Kabine sonrası piyasaların yönü
Seçimlerin ardından yeni hükümette Kabine de belli oldu. Cumartesi günü açıklanan yeni Kabine’de en merak edilen isim hiç şüphesiz Mehmet Şimşek idi. Geçen hafta piyasaların en çok konuştuğu isim olan Mehmet Şimşek’in ilk olarak Cumhurbaşkanı Yardımcısı olacağı iddia edilmişti. Cuma günü ise Şimşek’in ‘tam yetki’ alarak Hazine ve Maliye Bakanlığı’na getirileceği haberleri gündeme düşmüştü. Bu beklentilerle girilen hafta sonunda Mehmet Şimşek, Cumhurbaşkanı Recep Tayyip Erdoğan’ın düzenlediği basın toplantıda “Hazine ve Maliye Bakanı” olarak açıklandı. Pazar günü yapılan devir-teslim töreninde de Şimşek görevi Nureddin Nebati’den devraldı.

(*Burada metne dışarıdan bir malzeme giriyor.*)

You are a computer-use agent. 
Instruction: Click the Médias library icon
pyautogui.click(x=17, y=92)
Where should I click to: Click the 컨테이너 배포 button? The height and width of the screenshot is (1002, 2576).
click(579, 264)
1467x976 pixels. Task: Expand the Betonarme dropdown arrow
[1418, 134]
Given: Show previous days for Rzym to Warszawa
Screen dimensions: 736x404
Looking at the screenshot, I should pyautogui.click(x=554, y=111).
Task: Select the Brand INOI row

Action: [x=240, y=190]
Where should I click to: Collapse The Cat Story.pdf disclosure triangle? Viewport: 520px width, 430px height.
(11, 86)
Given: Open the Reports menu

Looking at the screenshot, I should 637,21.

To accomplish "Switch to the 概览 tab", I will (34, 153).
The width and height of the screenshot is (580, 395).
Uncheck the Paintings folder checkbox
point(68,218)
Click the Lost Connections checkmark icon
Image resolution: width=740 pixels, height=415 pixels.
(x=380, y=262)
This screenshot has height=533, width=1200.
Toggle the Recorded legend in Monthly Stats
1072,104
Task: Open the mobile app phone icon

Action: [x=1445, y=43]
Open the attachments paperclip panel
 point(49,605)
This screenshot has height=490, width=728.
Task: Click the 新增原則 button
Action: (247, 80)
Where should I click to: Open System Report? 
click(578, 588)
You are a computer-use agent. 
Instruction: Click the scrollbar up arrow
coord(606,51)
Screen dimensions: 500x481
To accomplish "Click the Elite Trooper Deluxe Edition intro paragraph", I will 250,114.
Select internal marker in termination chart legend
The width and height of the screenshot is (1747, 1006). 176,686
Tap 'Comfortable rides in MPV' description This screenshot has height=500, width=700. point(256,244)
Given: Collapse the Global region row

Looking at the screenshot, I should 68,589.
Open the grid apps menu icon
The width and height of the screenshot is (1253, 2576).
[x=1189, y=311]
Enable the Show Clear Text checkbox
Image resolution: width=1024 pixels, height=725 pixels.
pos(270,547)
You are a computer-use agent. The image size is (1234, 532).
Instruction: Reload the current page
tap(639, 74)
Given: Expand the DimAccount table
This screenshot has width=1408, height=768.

İlk mesajlar olumlu algılandı
Mehmet Şimşek’in ekonomi yönetiminin başına geldiği haberlerine rağmen piyasa çevrelerinin kafası karıştı. Çünkü son yıllarda uygulanan ekonomi politikalarından geri dönüş olup olmayacağı, dönülecekse ne kadarlık bir dönüş olacağı netleşmemişti. Pazar günü yapılan devir-teslim töreninde Mehmet Şimşek’in yaptığı açıklamalar, bu sorulara bir anlamda yanıt verir gibi oldu. Şimşek’in “Türkiye'nin rasyonel bir zemine dönme dışında bir seçeneği kalmamıştır” şeklindeki açıklaması, mevcut politikaların tamamen geride bırakılacağının mesajı olarak algılandı. Ekonomi yönetiminde etkili diğer kurumlarda yapılacak atamalar da yine ‘rasyonel’ politikalara dönüşün hızıyla ilgili bilgi verecektir.
Mehmet Şimşek’in toplumsal refahı yükseltme hedefine ulaşmada şeffaflık, tutarlılık, öngörülebilirlik ve uluslararası normlara uygunluğun temel ilkeler olacağı açıklaması yine piyasa oyuncuları tarafından ‘olumlu’ algılandı. Ekonomi yönetimindeki değişiklikler ve verilen mesajların piyasaları kısa vadede olumlu etkileyeceği görüşü hakim. Ancak bu olumlu havanın ne kadar süreceği ise atılacak adımlara ve bu adımların sürekliliğine bağlı olacak. Yeni döneme ilişkin olumlu beklentiler nedeniyle ilk aşamada Türkiye’nin CDS’lerinde ve eurobond faizlerinde düşüş olacağı belirtiliyor. İçeride ise hisse senetlerinde yukarı yönlü hareketin devamı bekleniyor. Döviz piyasalarında ise baskı her ne kadar azalacak olsa da aşağı yönlü hareketlerin Merkez Bankası’nın rezerv güçlendirmek için alıcı tarafa geçebileceği beklentisiyle sınırlı kalabileceği ifade ediliyor.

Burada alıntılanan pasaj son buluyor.